Falou no prazer do encontro com aquele “não actor”. Beatriz Batarda é o oposto de uma “não actriz”...

É. Temos um relacionamento de anos. Somos amigos de infância. Quando comecei a ouvir falar desta figura, que operava numa frequência diferente da dos outros trabalhadores, correspondendo à figura do escravo que se torna patrão, percebi que a personagem podia funcionar num registo diferente. Comecei a pensar na Beatriz. Durante a paragem por causa da pandemia, em que tive de reescrever e ver o material para perceber o que funcionava melhor — algo que nunca acontece na rodagem em condições normais, um momento de reflexão a meio do processo —, percebi que a Beatriz, que tinha estudado em Londres, não estava a funcionar com o seu sotaque posh, mais inglês do que o dos outros actores ingleses com o sotaque de Yarmouth.

Ela foi também alguém que construiu a personagem através da experiência que teve de trabalho na própria cidade, esteve a trabalhar num pub.

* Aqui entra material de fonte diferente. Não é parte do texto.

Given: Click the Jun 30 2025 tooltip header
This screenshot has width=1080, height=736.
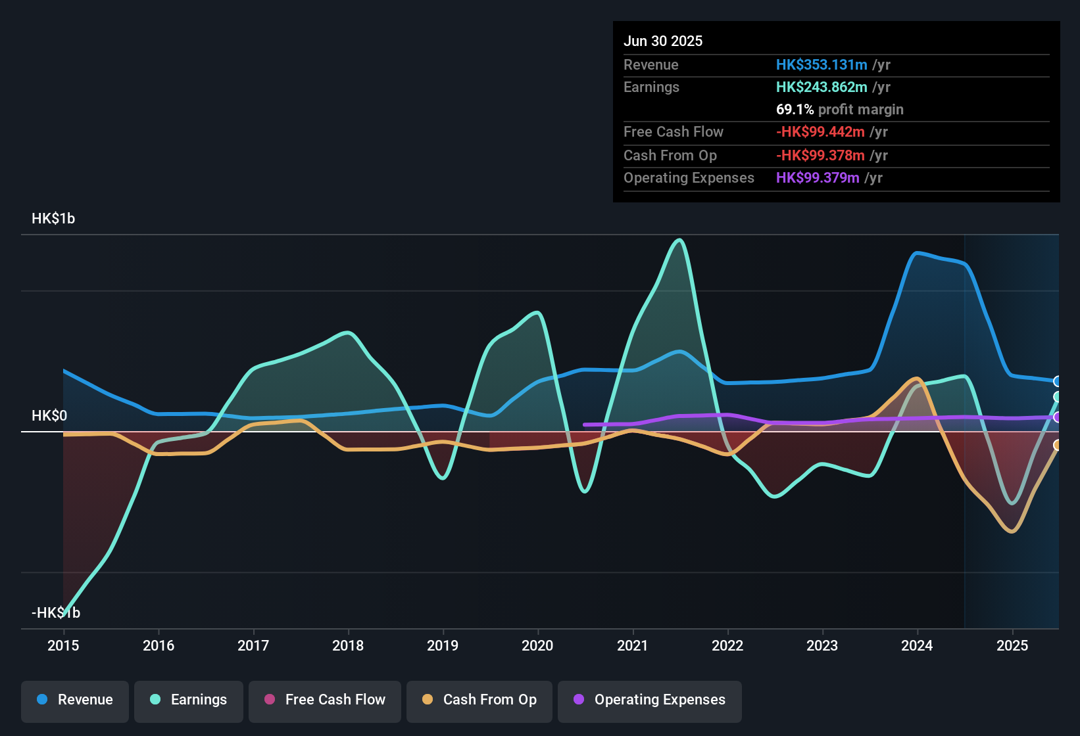Looking at the screenshot, I should click(x=664, y=41).
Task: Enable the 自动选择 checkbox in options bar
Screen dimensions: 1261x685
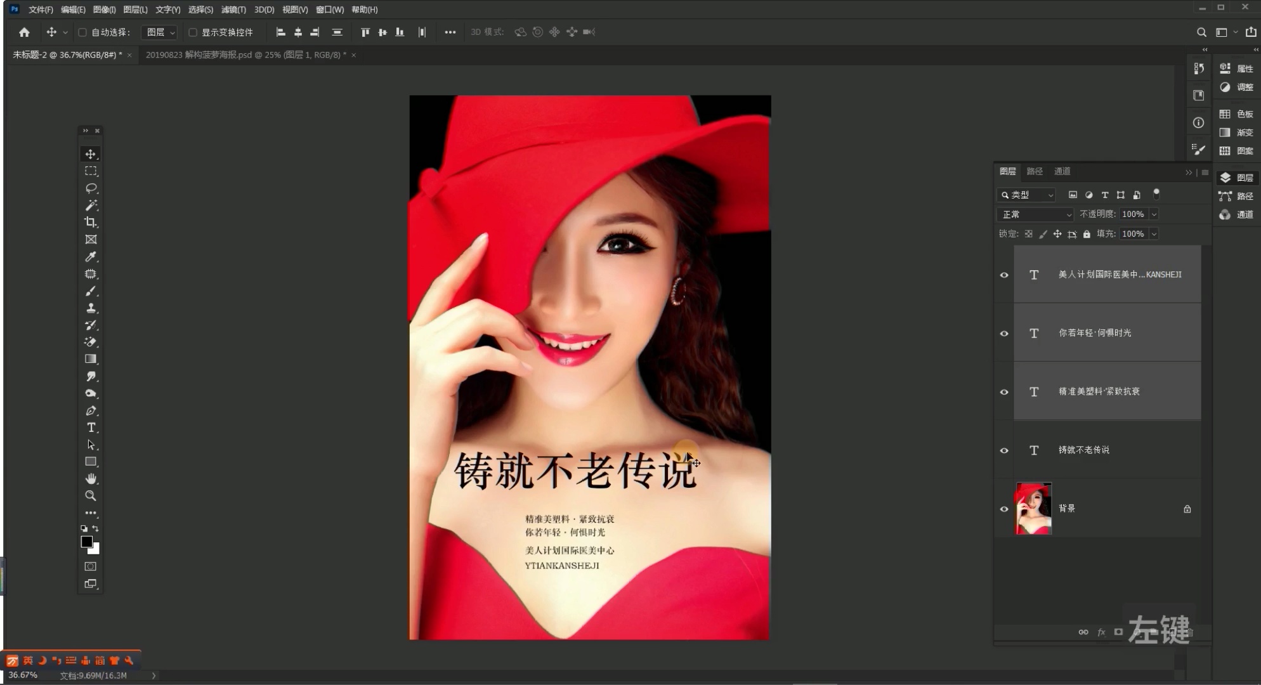Action: click(x=82, y=32)
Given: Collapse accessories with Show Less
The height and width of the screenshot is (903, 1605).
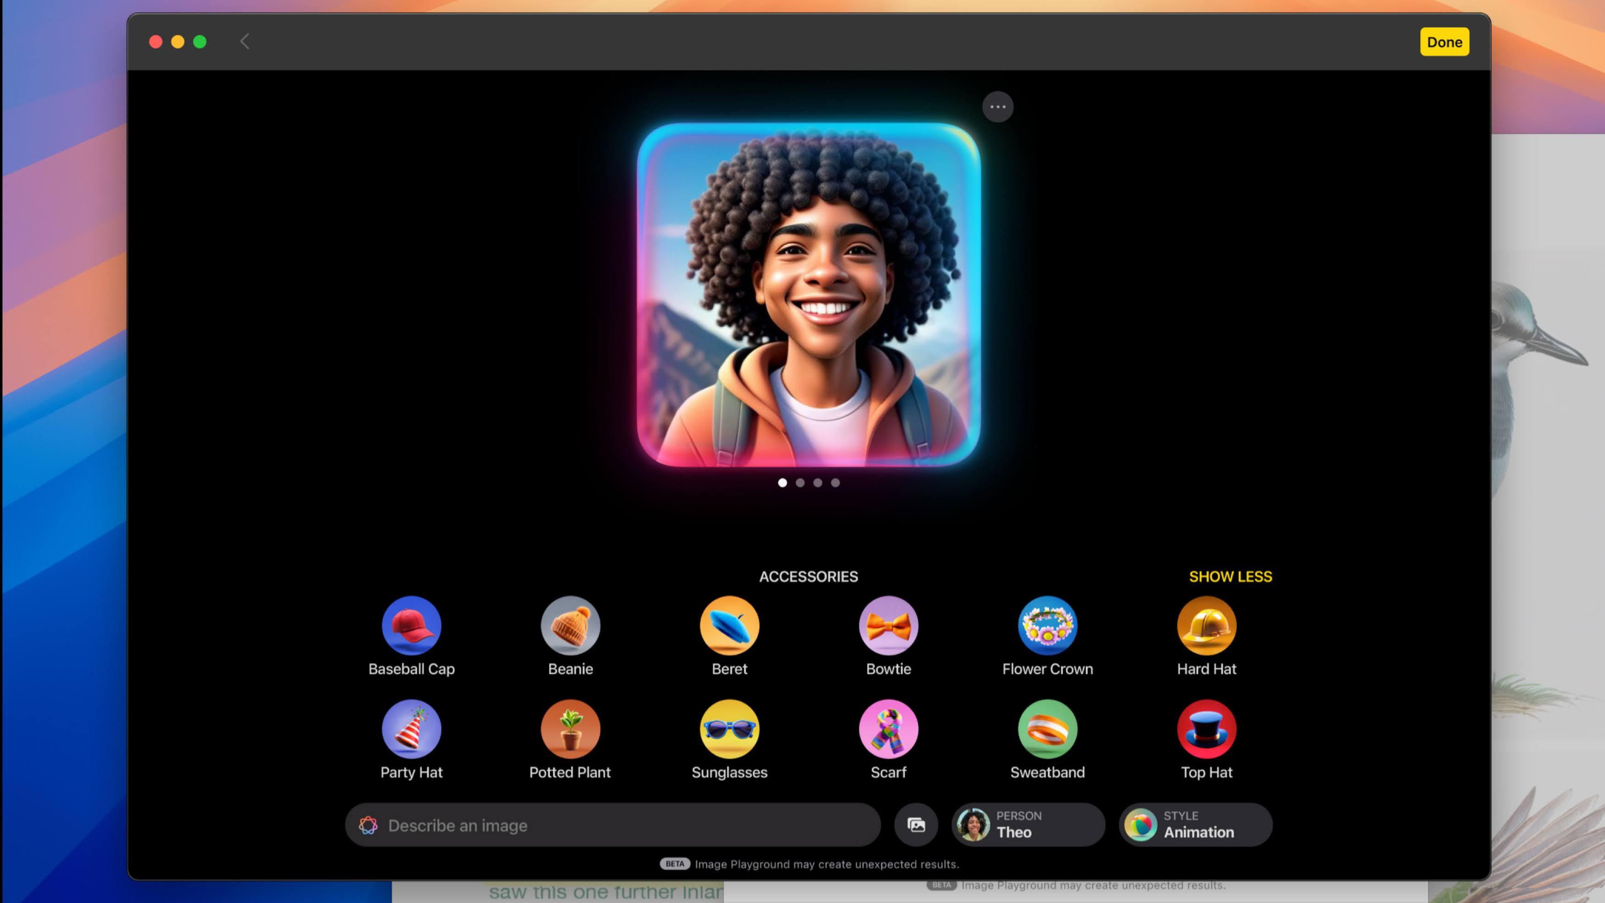Looking at the screenshot, I should click(x=1230, y=577).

Não tenho um método. Era obrigatório trabalhar na fábrica. Era tudo. Isso moldou as personagens em termos de registo, de frequência. Se se trabalhar oito horas a matar e a esfolar perus... O andar da Beatriz nasceu disso. Há uma série de coisas no processo de um actor a que se chega mais depressa com o físico. Não tenho muita paciência para a conversa de mesa sobre o que é a personagem. O mais importante é a memória que fica no corpo. No caso do trabalho da Beatriz: do que ela ouviu lá, do que aconteceu, do tempo que lá passou, dos homens que a queriam levar para casa às duas da manhã na hora de sair.